しかし、大阪の人々はなぜそこまで笑いを大事にするのだろうか?

やはり歴史的に商都であったことが大きいと思う。しかも栄えたのは、現在のようにグローバルに人間が移動する時代ではなく、鎖国や関所などで人間の移動が制限されていた時代である。

だから、比較的閉ざされた集団の中で、丁々発止の商売上の駆け引きを行わなければならない。現代でもビジネスにおける交渉は熾烈で大きな争いになることも多い。
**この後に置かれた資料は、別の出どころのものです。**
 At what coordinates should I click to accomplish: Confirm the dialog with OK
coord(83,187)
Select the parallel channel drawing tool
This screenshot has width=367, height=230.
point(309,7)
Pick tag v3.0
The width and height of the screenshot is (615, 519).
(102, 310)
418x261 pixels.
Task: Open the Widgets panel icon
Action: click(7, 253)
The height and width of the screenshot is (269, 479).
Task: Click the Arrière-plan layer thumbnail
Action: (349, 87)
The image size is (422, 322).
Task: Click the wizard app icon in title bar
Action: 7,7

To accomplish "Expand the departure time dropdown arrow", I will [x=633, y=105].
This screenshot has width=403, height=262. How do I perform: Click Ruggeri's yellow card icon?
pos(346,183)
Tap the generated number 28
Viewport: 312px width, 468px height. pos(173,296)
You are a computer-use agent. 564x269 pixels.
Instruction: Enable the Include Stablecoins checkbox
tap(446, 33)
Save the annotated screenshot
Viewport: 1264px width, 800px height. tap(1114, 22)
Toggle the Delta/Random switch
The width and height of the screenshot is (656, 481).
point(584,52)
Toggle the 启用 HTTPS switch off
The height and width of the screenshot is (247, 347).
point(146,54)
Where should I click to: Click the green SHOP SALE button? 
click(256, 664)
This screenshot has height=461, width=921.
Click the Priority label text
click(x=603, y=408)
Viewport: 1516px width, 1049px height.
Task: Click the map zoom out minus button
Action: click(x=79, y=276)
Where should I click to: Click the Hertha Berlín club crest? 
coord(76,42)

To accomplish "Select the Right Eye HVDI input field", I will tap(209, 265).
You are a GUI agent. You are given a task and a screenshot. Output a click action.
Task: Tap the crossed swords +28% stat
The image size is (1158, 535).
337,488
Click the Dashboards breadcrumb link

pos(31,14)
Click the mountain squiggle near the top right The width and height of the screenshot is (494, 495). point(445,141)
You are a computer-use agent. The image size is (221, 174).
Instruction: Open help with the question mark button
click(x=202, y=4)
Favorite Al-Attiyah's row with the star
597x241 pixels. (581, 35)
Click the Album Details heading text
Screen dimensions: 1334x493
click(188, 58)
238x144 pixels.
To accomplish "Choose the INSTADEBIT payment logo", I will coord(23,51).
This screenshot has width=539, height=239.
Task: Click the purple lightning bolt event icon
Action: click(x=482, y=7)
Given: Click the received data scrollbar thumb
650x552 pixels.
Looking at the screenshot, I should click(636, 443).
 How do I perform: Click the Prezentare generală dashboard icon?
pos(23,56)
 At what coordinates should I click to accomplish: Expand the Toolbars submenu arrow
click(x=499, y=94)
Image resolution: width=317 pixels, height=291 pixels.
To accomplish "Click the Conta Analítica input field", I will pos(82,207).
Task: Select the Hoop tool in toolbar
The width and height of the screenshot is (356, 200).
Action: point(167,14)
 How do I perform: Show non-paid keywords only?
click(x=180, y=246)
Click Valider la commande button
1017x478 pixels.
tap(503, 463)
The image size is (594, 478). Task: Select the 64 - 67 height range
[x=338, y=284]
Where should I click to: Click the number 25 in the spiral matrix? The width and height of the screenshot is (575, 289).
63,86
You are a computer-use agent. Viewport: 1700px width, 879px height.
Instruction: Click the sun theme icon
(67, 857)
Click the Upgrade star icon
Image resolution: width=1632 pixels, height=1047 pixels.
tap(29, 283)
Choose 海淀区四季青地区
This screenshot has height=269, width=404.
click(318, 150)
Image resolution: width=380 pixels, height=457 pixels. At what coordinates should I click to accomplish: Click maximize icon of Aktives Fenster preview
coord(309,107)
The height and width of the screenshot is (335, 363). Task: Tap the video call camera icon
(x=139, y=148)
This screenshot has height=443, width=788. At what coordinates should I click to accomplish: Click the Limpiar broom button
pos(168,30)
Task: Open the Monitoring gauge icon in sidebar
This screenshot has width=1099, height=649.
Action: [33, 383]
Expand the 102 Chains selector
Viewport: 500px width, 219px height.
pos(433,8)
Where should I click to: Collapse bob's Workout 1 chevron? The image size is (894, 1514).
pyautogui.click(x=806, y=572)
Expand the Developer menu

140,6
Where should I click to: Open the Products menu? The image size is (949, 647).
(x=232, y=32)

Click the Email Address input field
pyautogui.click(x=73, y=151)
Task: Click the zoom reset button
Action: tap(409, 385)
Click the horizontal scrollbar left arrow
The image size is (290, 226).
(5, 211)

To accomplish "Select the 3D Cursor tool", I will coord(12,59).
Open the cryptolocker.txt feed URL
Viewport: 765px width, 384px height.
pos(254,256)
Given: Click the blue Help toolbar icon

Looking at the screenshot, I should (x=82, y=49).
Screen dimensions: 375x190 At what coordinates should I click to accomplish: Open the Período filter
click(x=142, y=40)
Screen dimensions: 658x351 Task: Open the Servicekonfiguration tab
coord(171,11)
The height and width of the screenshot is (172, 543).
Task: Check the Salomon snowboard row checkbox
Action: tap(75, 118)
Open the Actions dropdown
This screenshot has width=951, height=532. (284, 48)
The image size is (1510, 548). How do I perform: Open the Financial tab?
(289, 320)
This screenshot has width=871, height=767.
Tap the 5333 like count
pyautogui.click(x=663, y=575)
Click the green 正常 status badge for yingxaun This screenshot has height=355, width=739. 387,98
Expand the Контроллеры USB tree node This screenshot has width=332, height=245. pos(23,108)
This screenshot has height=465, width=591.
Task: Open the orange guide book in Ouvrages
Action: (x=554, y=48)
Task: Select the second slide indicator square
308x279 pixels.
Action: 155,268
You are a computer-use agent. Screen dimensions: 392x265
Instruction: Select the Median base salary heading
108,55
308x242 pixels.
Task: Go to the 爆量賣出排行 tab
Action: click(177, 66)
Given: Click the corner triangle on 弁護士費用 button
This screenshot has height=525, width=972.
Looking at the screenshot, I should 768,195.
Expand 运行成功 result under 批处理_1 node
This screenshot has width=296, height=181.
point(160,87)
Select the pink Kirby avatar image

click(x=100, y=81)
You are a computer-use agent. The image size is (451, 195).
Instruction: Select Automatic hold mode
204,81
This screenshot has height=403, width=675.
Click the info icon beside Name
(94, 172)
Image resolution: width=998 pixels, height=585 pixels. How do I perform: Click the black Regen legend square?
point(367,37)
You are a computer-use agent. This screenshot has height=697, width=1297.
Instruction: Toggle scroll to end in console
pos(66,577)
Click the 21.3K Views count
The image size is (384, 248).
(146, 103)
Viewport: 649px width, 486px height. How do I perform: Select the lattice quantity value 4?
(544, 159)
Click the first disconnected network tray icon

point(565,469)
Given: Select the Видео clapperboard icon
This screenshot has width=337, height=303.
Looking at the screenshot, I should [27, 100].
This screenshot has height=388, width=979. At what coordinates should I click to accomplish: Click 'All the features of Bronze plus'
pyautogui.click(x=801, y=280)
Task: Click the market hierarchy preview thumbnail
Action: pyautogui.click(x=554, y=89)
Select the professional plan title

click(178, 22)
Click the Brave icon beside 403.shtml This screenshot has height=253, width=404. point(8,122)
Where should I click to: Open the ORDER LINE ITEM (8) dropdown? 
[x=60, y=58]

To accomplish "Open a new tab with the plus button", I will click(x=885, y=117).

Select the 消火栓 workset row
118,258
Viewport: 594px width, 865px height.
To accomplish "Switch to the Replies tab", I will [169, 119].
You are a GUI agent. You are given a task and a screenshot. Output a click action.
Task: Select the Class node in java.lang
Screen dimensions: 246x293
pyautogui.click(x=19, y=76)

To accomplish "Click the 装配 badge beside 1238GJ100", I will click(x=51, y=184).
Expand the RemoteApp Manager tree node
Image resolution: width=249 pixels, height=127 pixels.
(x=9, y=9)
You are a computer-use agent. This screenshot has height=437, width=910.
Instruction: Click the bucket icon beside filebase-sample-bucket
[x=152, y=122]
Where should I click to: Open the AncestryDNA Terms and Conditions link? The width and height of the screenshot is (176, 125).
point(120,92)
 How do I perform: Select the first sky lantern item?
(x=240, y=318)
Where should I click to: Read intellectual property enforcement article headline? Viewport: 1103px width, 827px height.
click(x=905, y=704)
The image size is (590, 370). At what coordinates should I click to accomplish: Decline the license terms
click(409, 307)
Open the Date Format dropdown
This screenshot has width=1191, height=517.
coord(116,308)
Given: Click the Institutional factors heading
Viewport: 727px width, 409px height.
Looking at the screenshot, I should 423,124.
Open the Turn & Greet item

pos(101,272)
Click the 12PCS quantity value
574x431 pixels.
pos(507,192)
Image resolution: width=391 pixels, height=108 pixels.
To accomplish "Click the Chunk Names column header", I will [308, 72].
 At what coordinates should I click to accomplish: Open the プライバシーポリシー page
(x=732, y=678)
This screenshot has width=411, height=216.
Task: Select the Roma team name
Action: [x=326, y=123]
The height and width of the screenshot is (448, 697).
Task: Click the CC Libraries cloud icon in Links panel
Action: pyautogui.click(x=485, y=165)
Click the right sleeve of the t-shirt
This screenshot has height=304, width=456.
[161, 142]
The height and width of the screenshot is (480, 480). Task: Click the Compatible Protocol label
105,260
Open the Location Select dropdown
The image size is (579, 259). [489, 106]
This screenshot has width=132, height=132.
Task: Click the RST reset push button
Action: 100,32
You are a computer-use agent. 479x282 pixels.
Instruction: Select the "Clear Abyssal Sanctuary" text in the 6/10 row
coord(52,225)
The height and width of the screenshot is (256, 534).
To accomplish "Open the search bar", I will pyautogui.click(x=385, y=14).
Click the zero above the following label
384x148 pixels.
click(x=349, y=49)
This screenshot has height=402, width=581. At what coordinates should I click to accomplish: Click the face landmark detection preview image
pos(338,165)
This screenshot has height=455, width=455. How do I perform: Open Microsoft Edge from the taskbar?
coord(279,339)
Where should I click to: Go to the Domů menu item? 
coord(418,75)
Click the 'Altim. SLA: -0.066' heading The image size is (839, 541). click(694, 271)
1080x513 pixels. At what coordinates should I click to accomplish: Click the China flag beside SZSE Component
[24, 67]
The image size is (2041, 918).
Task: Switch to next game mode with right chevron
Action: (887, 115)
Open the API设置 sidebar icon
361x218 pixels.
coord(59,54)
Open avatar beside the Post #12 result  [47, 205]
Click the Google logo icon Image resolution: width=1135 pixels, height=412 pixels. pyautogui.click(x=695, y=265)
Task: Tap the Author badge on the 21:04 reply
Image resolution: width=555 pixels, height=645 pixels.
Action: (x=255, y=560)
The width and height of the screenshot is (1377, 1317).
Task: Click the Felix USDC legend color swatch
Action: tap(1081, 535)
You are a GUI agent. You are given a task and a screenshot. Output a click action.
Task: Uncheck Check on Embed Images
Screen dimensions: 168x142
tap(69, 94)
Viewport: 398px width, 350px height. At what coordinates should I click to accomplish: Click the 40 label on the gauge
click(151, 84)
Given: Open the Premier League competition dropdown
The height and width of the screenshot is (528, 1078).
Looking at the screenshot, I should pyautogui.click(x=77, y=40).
しかし、狭い社会で誰かを敵に回したらさらに大変だ。

したがって、「笑い」という潤滑油で「熾烈な交渉の結果起こる不測の事態」を防ごうという目的があるのではないだろうか?

人間は笑っている時(瞬間)に、相手を憎んだり、怒りをあらわにすることは難しい。だから「笑い」というのは、「平和の使者」でもある。

もちろん、熾烈な交渉の過程では、「顔は笑っていても、はらわたは煮えくり返っている」ことは珍しくないであろうが、その怒りを面に出さずに笑顔でいるのが大阪人の知恵だ。さらに言えば、普通に交渉すれば決裂するしかない内容でも、「笑い」をかませれば落としどころが見えることもあろう。

人間は良くも悪くも感情に支配される動物だから、「敵対的」な相手と交渉して実りのある結果を得ることは難しい。やはり友好的で冗談の1つも言えるような相手との交渉の方がスムーズである。

 

だから「面白い」というのは「交渉の達人」と同じ意味であり、大いに賛美されるのが大阪文化といえよう。